• Document passage:
# Paph hookerae?



## The Mutant (Jan 15, 2015)

I know it's impossible to tell from just the foliage, but I thought I should ask. I've had hookerae on my wishlist for a while and decided to strike right after new year and bought a BS one.

It turned out to be two different Paphs stuffed together in one pot. I'm uncertain about if they could both be hookerae considering how different their foliage are. I think the larger one (the one at the bottom of the picture) is BS so I haven't been tricked by the vendor but do I have one or two hookeraes now? I don't know if the small one will make it since it only has three rather small leaves.

Both are rather scruffy looking, but I was expecting that:






The small one is in a 5cm (2") pot and the larger one in a 7.5cm (3") pot.


----------



## ehanes7612 (Jan 15, 2015)

could be


----------



## SlipperFan (Jan 15, 2015)

I think they are both hookerae.


----------



## abax (Jan 15, 2015)

I don't have the slightest idea what they are, but I love the
foliage.


----------



## Bjorn (Jan 16, 2015)

They do not look like my hookeraes, but then, I do not know for certain whether mine are hookerae either since they have not flowered for me
Joke aside, could be, but could also be a lot of others. There seems to be quite a bit of variation in the leaves of those "families" (curtisii/superbiens, hookerae/volonteanum numerous bullenianums), even within one species (dayanum). So, its difficult to predict precisely I think. You have to flower them.:clap:


----------



## PaphMadMan (Jan 16, 2015)

If 2 seedlings got potted together they were presumably from the same flask, almost inseparable from birth. Hard to imagine how else it could happen. Even the sloppiest grower would rarely throw unrelated plants together unless deliberate fraud was involved. It does seem like a lot of variation for sibling seedlings of a species, but not impossible for an outcross. Was there any information about the parents... cultivar names? x sib? x outcross?


----------



## The Mutant (Jan 16, 2015)

abax said:


> I don't have the slightest idea what they are, but I love the
> foliage.


Me too. :smitten:



Bjorn said:


> They do not look like my hookeraes, but then, I do not know for certain whether mine are hookerae either since they have not flowered for me
> Joke aside, could be, but could also be a lot of others. There seems to be quite a bit of variation in the leaves of those "families" (curtisii/superbiens, hookerae/volonteanum numerous bullenianums), even within one species (dayanum). So, its difficult to predict precisely I think. You have to flower them.:clap:


They're from Popow and so far I've never gotten a mislabeled plant from him. It's the little one that threw me off since it has such a different foliage. I agree that the leaves of those families can vary a lot, thinking about curtisii now as I have one.

No pressure, hey? :wink: Goal #1: Don't kill them. Goal #2: Get them to grow some roots (and leaves of course)! Goal #3: Flower them. 



PaphMadMan said:


> If 2 seedlings got potted together they were presumably from the same flask, almost inseparable from birth. Hard to imagine how else it could happen. Even the sloppiest grower would rarely throw unrelated plants together unless deliberate fraud was involved. It does seem like a lot of variation for sibling seedlings of a species, but not impossible for an outcross. Was there any information about the parents... cultivar names? x sib? x outcross?

• Dataset content:
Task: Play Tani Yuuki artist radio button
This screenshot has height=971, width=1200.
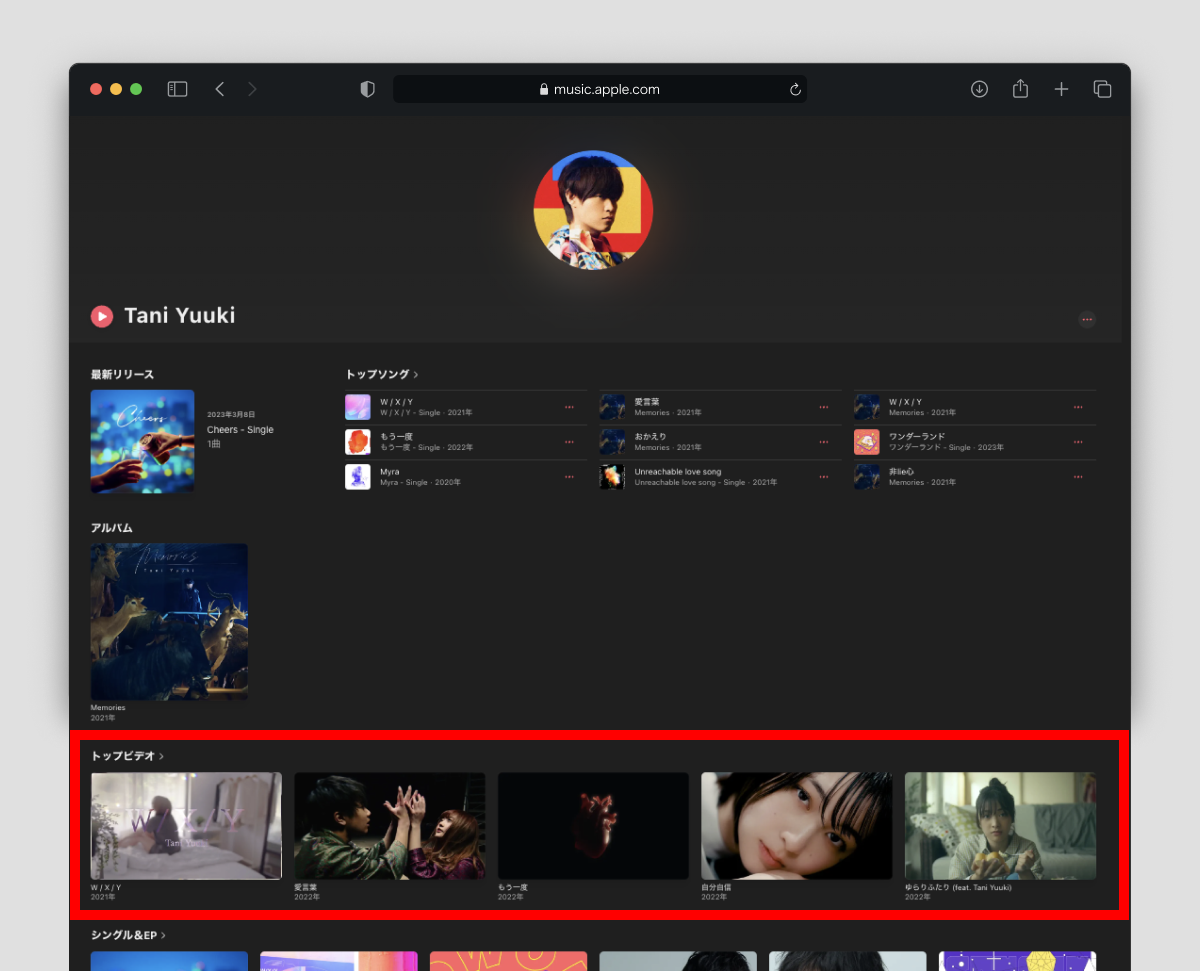Action: pyautogui.click(x=102, y=316)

• Objectives:
1/ Summarize the forum thread about the Paph hookerae purchase in two sentences.
2/ Continue the forum thread about the Paph hookerae from where it stops.

• Per-task answers:
1/ After buying a BS Paph hookerae, the poster found two Paphs with very different foliage stuffed into one pot and asked whether both could be hookerae. Replies ranged from "could be" to a belief that both are hookerae, with Bjorn noting that leaves vary a lot within these groups so the plants must be flowered to tell, and PaphMadMan suggesting that seedlings potted together likely came from the same flask and asking about the parents.

2/
Whenever they got put together, it was some time ago since their roots were so entwined.

Nope, just hookerae.


----------



## dodidoki (Jan 16, 2015)

Second one is surely hookeare.It has two types one with silver leaves second is with green leaves.


----------



## emydura (Jan 16, 2015)

They look like the hookerae's I have seen.


----------



## Trithor (Jan 17, 2015)

I agree with Kirk, it is unlikely that two different species would have been potted in one pot. Chances are that they were both very small, or so entangled that they were both put in the same pot for convenience. I agree that the leaf difference is concerning, but not uncommon. I would be very happy to have those, grow them on and flower them both. Double the challenge, double the pleasure and hopefully double the reward!


----------



## The Mutant (Jan 17, 2015)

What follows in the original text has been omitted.